I'll start with second question. Yes, the uv coordinates from 3 vertices that form a polygon on the model form a 2D triangle on the texture. Each pixel on the triangle that ends up rendered to the screen corresponds to some point within that triangle on the texture. Because the neighboring polygons will typically have neighboring triangles on the texture, the process of mapping polygons to texture triangles is often referred to as unwrapping. It really does look like the mesh of the model has been unwrapped and flattened over the texture. Onto the second question.
In principle, especially if you are writing your own shader code, you can transform coordinates any way you like. Canonically, however, there are 3 transforms that the coordinate from a model vertex passes through before it becomes a 2D coordinate on the screen.
World transform: This takes the vertex coordinate from model's coordinate space to world coordinate space.
View transform: Takes coordinate from world space to view space. (Makes it relative to camera's coordinate,s in other words.)
Projection transform: Projects coordinate into screen coordinates.
All of these are actually performed as 4-dimensional transforms. Vertex starts out as a 4D vector: r = (x, y, z, 1). It is then multiplied by the 3 transform matrices.
r' = r * W * V * P.
The final vector r' has form (x', y', depth*distance, distance). As a last step, rendering hardware divides it through by the last component, to give you (x'/distance, y'/distance, depth, 1). The first two components are the actual screen coordinates. Depth is value between 0 and 1 that will be used for depth test. For each pixel within a triangle, the depth value is interpolated from depths of 3 vertices, and if depth test is enabled, which it usually is, only pixels who are closer to camera than these already rendered at same coordinate will be added.
Ok, so I probably should explain a bit more about transform matrices. Lets start with world transform. It is a 4x4 matrix with the following structure.
|Rxx Rxy Rxz 0|
Ryx Ryy Ryz 0
Rzx Rzy Rzz 0
Tx Ty Tz 1
The R components describe a rotation around the model's origin. You can think of it as a separate matrix R. (Rxx, Ryx, Rzx) is a unit vector which describes the orientation of model's X axis in world coordinates. Same for the next two columns for Y and Z axes respectively. Furthermore, (Rxx, Rxy, Rxz) is also a unit vector which you can use for inverse transform. These are properties of a unitary matrix.
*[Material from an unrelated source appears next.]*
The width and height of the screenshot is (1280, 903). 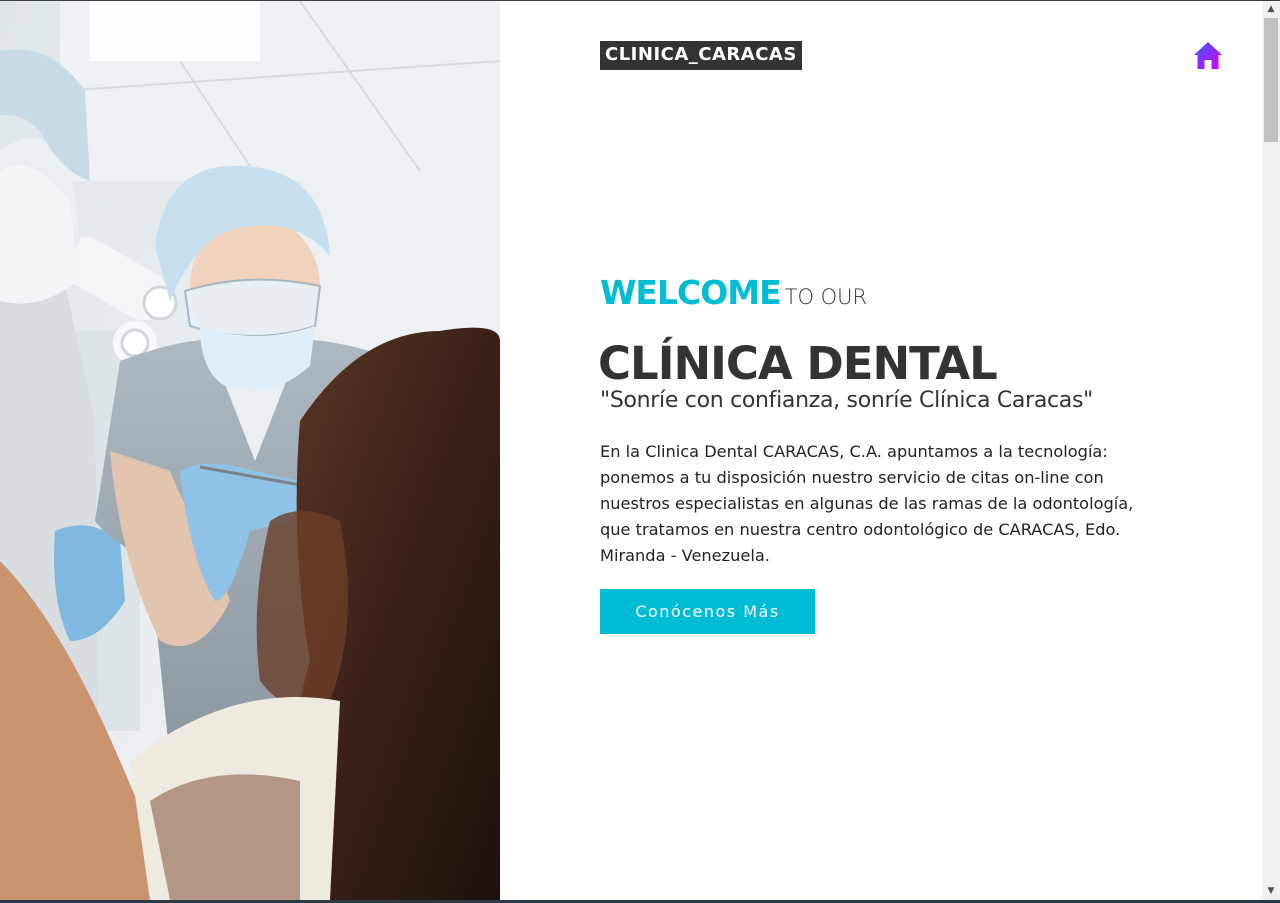 I want to click on scrollbar-thumb, so click(x=1271, y=80).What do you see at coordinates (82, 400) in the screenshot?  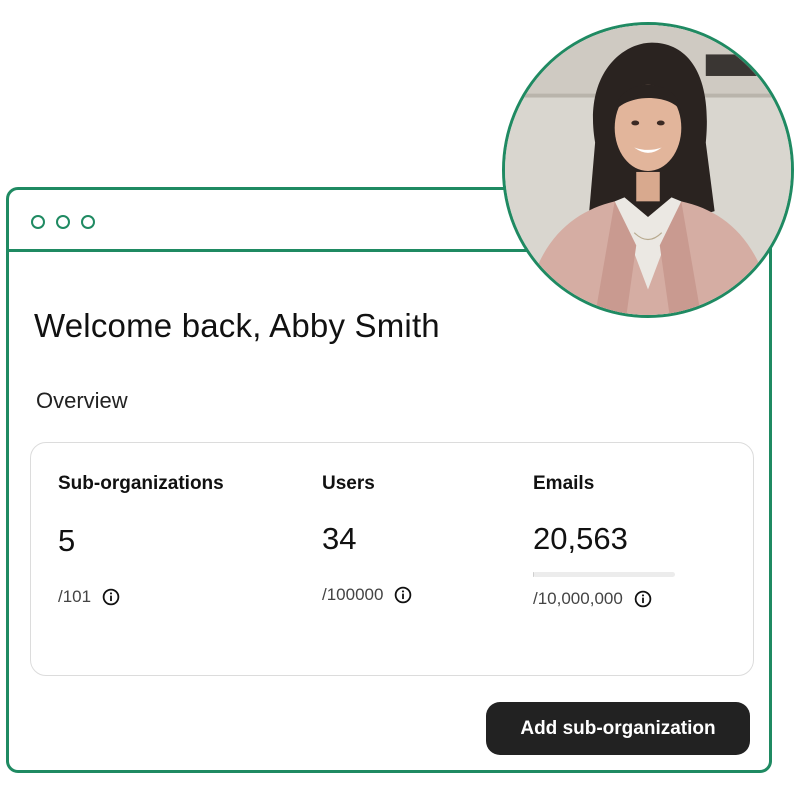 I see `overview-title: Overview` at bounding box center [82, 400].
That means that if you transpose R, which I'll mark as R', you can invert the rotation. If r' = r*R, then r = r'*R'.
This leaves the (Tx, Ty, Tz) component. If you are familiar with matrix multiplication, you'll notice that: (x, y, z, 1) * W = (x, y, z) * R + (Tx, Ty, Tz). The last component remains being 1. So (Tx, Ty, Tz) is the translation component. In fact, these are the coordinates of the model's center in the world coordinates.
The view matrix has an identical structure. The difference is that rotation describes rotation of world's axes relative to camera, and translation part is world's origin in camera's coordinates. Typical situation is that camera is described as an entity in the world, so it will have the same world transform matrix associated with it as any model would. In that case, you can easily get the view transform from camera's world transform by taking the inverse. The view transform matrix will then have the following components.
|Rxx Ryx Rzx 0|
Rxy Ryy Rzy 0
Rxz Ryz Rzz 0
Tx' Ty' Tz' 1
Notice that the R component was transposed. The translation has to be in camera's coordinates, so you get it from original translation like so.
(Tx', Ty', Tz') = (-Tx, -Ty, -Tz) * R'
Finally, the projection matrix. I'm not going to get into too much detail, just mention what it does. The projection matrix has the following structure.
|2*Zn/Vx 0 0 0|
0 2*Zn/Vy 0 0
0 0 Q 1
0 0 -Zn*Q 0
Where Q=Zf/(Zf-Zn). Zn and Zf are the distances to near and far planes respectively. Anything on the near plane will be rendered with depth 0. Anything closer will not be rendered. Anything on the far plane will have depth of 1. Anything further will not be rendered. The Vx and Vy are width and height of your view port at the near plane. Together, these describe the view frustum. It's like a pyramid with its top sliced off by near plane, far plane being the base of the pyramid, and the camera is where the top vertex of the pyramid would have been. Only things inside the frustum will end up on the screen.
Both OpenGL and DirectX have built-in functions that can generate the projection matrix for you based on your chosen parameter set. If you are rendering using fixed pipeline, these 3 matrices will be set as parameters for rendering. If you are rendering using a shader, you will have opportunity to pass all 3 as parameters to the shader and perform these transformations within the shader. However, like I said earlier, if you are writing your own shader, you can do whatever you want. A common thing to do is multiply view and projection matrix together and pass them as a single argument to the shader.
Anyways, this is the full process of getting the 3D coordinates of the vertex from a model to its final location on the screen. The final coordinates will run between -1 and 1 for both x and y with (0, 0) being in the center of the view port.